• TASK INSTRUCTIONS: When you reach the line containing "This screenshot has height=164, width=281.", start transcribing exactly and continue through the last line of the data, skipping every picture.

Stored data entries:
━━━━━━━━━━━━━━━━

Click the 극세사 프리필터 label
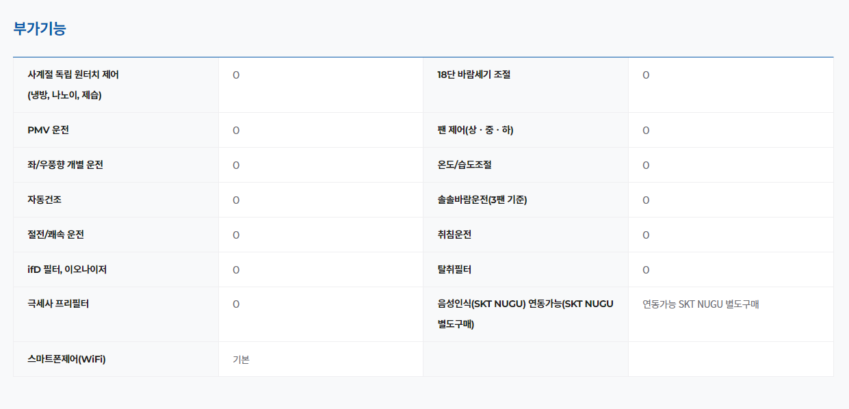The image size is (849, 409). coord(57,304)
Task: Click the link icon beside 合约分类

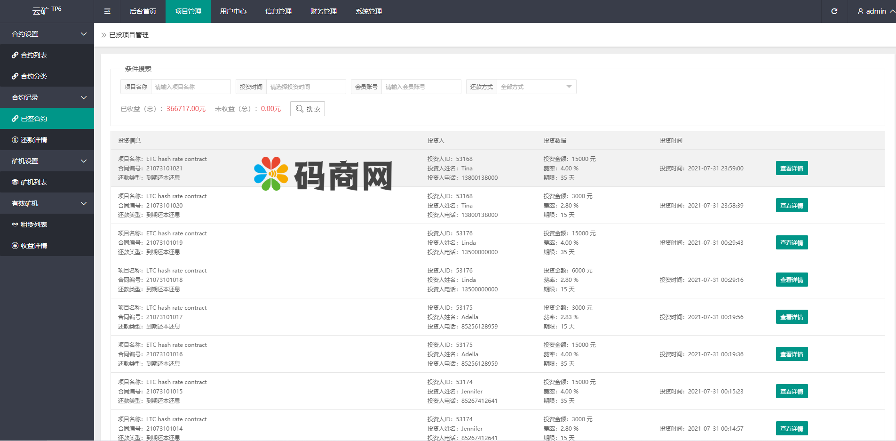Action: point(15,76)
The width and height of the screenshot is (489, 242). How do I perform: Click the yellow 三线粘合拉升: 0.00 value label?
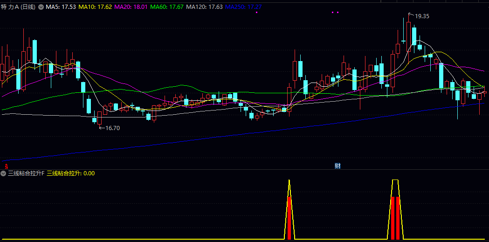pos(70,173)
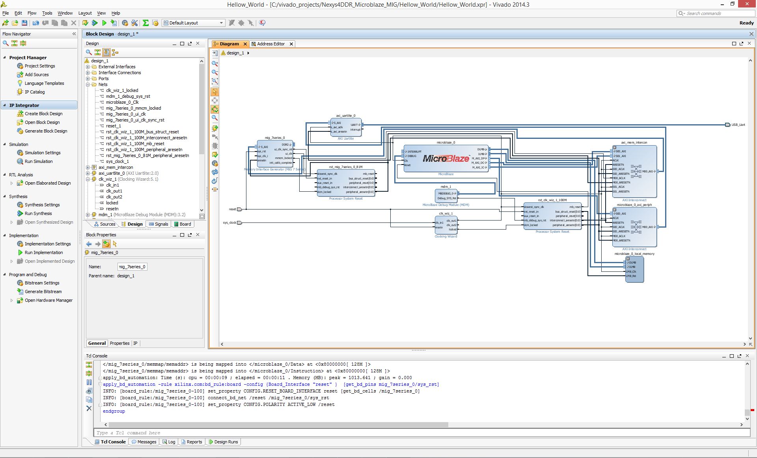Regenerate the diagram layout
The image size is (757, 458).
[x=215, y=172]
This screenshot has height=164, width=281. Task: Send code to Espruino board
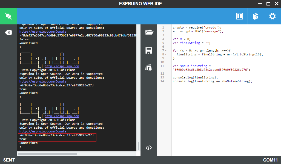pos(149,68)
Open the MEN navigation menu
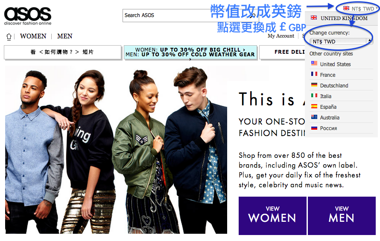This screenshot has width=380, height=241. (x=65, y=36)
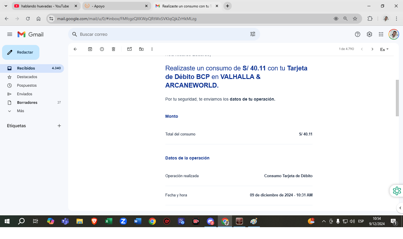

━━━━━━━━━━━━━━━━

• ANSWER AREA:
This screenshot has height=164, width=281. Task: Send code to Espruino board
pos(149,68)
Open the MEN navigation menu
This screenshot has width=380, height=241. (x=65, y=36)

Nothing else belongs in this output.